■ DATASET EXTRACT
========================

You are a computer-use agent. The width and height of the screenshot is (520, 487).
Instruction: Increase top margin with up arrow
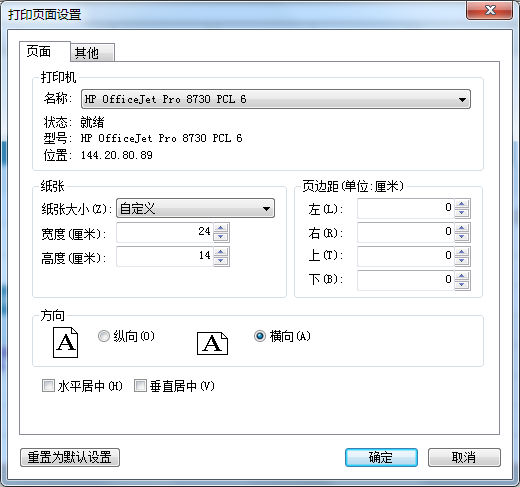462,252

========================

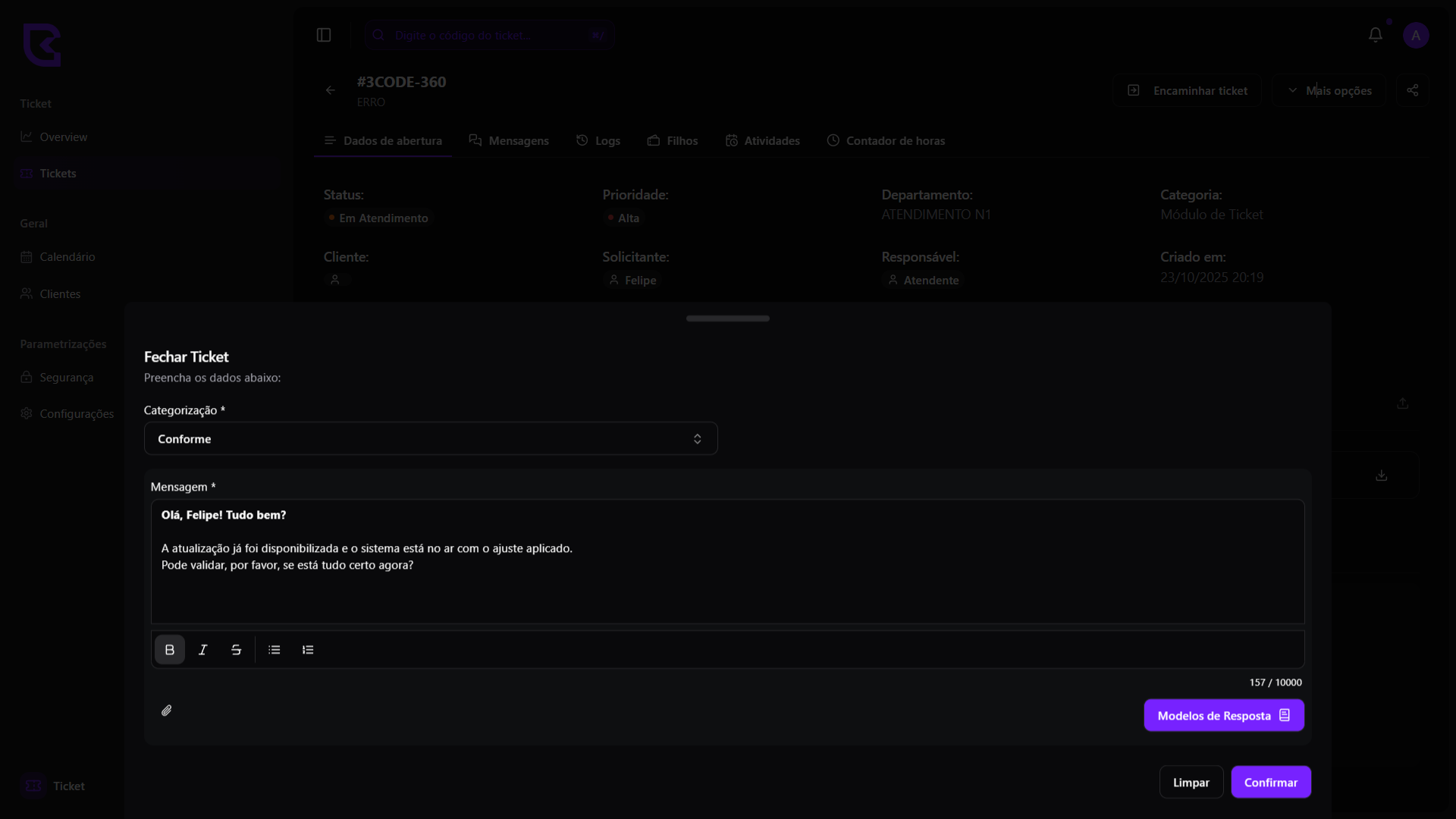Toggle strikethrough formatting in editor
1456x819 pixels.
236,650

========================

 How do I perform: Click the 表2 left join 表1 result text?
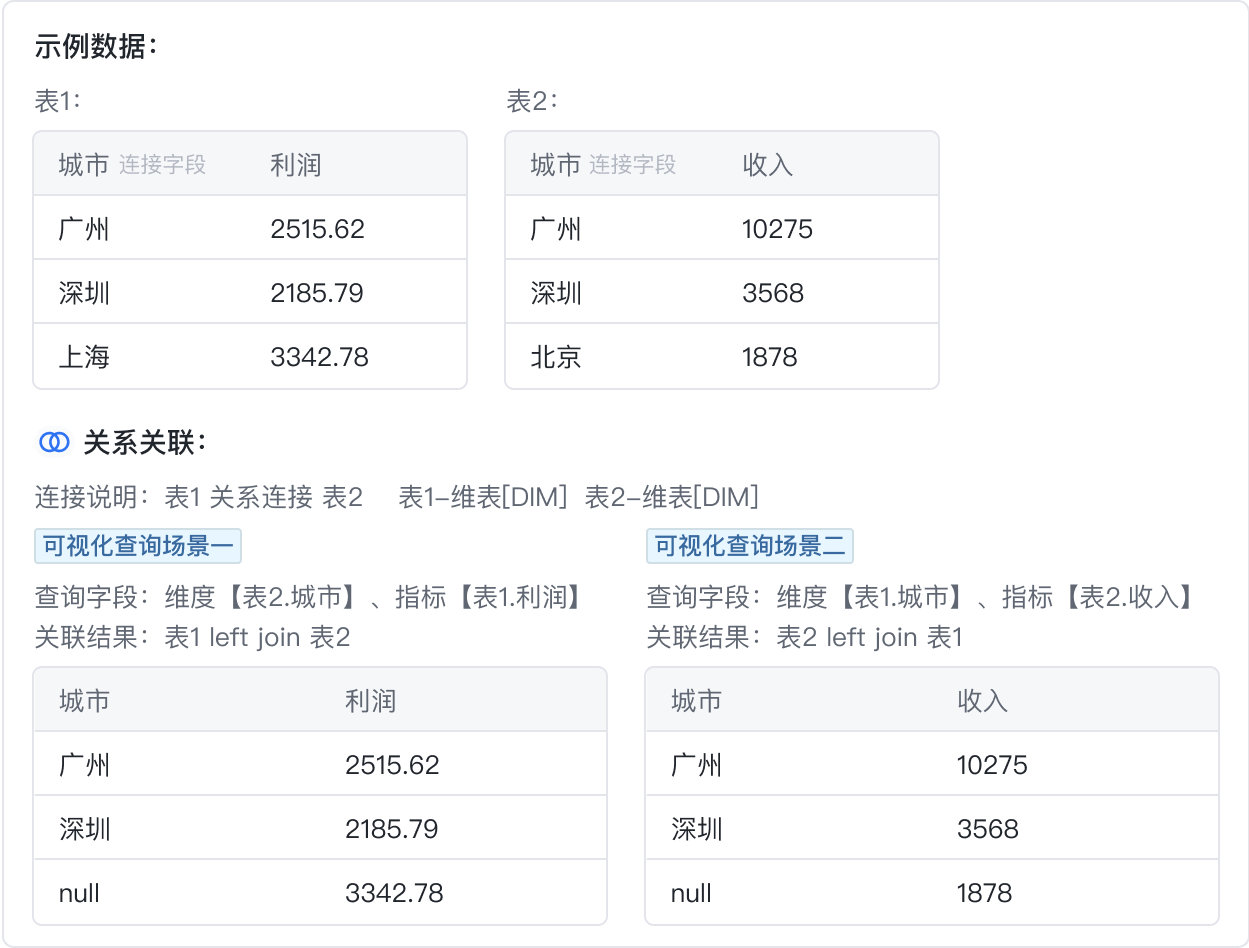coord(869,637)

========================

■ YOUR OBJECTIVE
Pull out every line of the listing above that contains the string "screenshot". Case counts.

■ THE OUTPUT
You are a computer-use agent. The width and height of the screenshot is (520, 487).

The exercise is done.